A divided Supreme Court undercut American workers on Monday, ruling that employers can bar employees from bringing class-action lawsuits over wage and workplace disputes. The court held in Epic Systems Corp. vs. Lewis that the right to collective actions guaranteed by the National Labor Relations Act does not bar employers from requiring disputes to be resolved individually through arbitration, as provided by the Federal Arbitration Act.

“As a matter of policy these questions are surely debatable,” Justice Neil M. Gorsuch wrote for the majority. “But as a matter of law the answer is clear.”

Whether the court’s decision is sound law is an argument for those versed in the fine details of statute and precedent. But mandatory arbitration is bad policy, and bad for workers. Congress should step in to restore workers’ ability to seek redress in the courts — either individually or as a group — rather than let bosses bar the door to the courthouse.

According to the Economic Policy Institute, some 60 million nonunionized private-sector employees work under agreements that preclude them from suing their employers over workplace disputes. Arbitration can be a useful way of resolving a conflict without the expense and time investment of going through the courts. But arbitration agreements are fair only if the two sides entering into them do so willingly and on equal footing. If employers routinely force applicants to sign away the right to sue in order to get hired, then the two sides are clearly not entering arbitration willingly or as equals. And studies have found that workers win arbitration cases at lower rates than they do court cases.

Requiring workers to press their arbitration cases individually makes it considerably harder for them to fight wage theft and other abuses. A single employee with a complaint over small-scale wage theft — a few hours of unpaid overtime a week, for instance — isn’t likely to go to the expense of fighting it. And lawyers aren’t likely to take on cases over small damages. But an entire workforce joining together to pursue a common complaint as a group is more likely to gain traction and narrow the workplace power imbalance.

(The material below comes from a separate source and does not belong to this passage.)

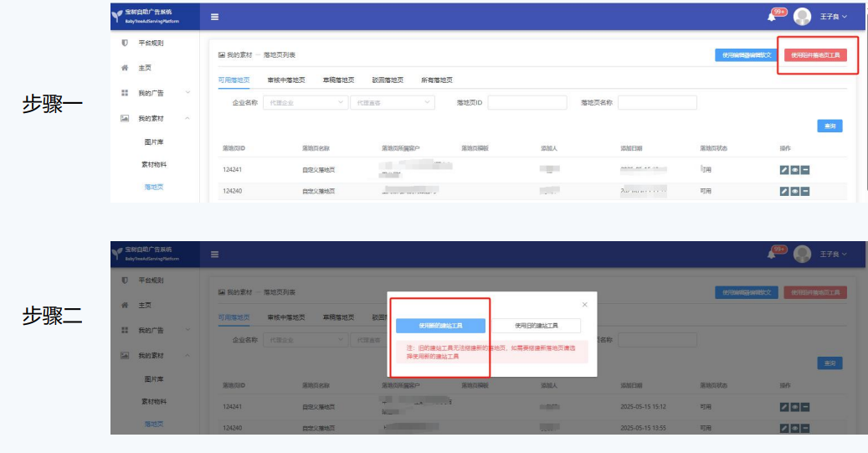Open 代理企业 dropdown in 步骤一 screenshot
Viewport: 868px width, 453px height.
point(306,102)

The principle involved applies in other settings as well. Women shouldn’t have to sign away the right to report or sue over sexual harassment in the workplace as a condition of employment (California AB 3080, now before the Legislature, would bar that practice), and minorities shouldn’t have to agree to arbitration over future discriminatory practices just to qualify for a job. The right of people to seek redress of grievances through the courts is a fundamental element of American society. It must be preserved.